[What to produce]:
Those lines of the material below that fall between its first line and the line with "Given: Open the 安全(S) menu", both included, are to be repeated exactly.

[Data to use]:
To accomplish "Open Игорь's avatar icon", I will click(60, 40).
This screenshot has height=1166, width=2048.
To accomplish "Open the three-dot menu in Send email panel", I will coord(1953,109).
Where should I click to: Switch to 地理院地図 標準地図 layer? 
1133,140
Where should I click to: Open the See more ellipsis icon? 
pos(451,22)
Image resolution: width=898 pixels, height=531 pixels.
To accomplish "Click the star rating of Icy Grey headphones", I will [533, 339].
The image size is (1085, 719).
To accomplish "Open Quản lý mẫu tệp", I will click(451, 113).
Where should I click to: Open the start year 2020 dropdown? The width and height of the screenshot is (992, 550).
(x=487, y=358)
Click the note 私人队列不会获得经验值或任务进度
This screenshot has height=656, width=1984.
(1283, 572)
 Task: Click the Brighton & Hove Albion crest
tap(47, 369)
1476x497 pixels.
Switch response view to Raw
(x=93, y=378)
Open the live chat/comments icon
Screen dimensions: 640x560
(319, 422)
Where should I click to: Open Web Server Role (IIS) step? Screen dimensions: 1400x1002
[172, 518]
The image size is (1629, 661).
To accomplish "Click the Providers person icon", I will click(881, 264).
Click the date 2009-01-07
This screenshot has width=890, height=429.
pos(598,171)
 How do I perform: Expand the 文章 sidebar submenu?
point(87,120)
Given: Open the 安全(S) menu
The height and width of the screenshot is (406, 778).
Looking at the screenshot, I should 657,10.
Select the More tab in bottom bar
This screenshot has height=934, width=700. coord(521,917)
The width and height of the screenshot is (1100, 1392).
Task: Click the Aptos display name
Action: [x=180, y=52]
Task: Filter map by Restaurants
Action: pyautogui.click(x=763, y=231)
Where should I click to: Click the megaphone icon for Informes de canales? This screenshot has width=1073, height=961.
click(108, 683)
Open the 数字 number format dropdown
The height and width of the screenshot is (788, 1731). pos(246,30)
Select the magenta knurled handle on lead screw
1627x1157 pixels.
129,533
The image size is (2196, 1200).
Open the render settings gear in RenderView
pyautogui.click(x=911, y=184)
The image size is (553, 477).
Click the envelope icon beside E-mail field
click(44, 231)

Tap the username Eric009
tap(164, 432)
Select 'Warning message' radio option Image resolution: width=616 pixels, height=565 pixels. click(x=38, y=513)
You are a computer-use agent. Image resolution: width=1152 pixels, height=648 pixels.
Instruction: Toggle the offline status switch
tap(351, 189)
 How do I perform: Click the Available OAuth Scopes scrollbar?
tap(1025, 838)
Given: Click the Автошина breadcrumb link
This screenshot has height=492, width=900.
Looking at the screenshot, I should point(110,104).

[The answer]:
To accomplish "Open Игорь's avatar icon", I will click(60, 40).
This screenshot has height=1166, width=2048.
To accomplish "Open the three-dot menu in Send email panel", I will coord(1953,109).
Where should I click to: Switch to 地理院地図 標準地図 layer? 
1133,140
Where should I click to: Open the See more ellipsis icon? 
pos(451,22)
Image resolution: width=898 pixels, height=531 pixels.
To accomplish "Click the star rating of Icy Grey headphones", I will [533, 339].
The image size is (1085, 719).
To accomplish "Open Quản lý mẫu tệp", I will click(451, 113).
Where should I click to: Open the start year 2020 dropdown? The width and height of the screenshot is (992, 550).
(x=487, y=358)
Click the note 私人队列不会获得经验值或任务进度
This screenshot has height=656, width=1984.
(1283, 572)
 Task: Click the Brighton & Hove Albion crest
tap(47, 369)
1476x497 pixels.
Switch response view to Raw
(x=93, y=378)
Open the live chat/comments icon
Screen dimensions: 640x560
(319, 422)
Where should I click to: Open Web Server Role (IIS) step? Screen dimensions: 1400x1002
[172, 518]
The image size is (1629, 661).
To accomplish "Click the Providers person icon", I will click(881, 264).
Click the date 2009-01-07
This screenshot has width=890, height=429.
pos(598,171)
 How do I perform: Expand the 文章 sidebar submenu?
point(87,120)
Given: Open the 安全(S) menu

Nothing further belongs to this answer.